Can you return every one of the records below word for word, with no changes?

::::

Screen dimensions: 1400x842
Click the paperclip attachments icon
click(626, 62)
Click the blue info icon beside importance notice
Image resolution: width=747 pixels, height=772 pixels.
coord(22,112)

::::

## Expected output
Screen dimensions: 1400x842
Click the paperclip attachments icon
click(626, 62)
Click the blue info icon beside importance notice
Image resolution: width=747 pixels, height=772 pixels.
coord(22,112)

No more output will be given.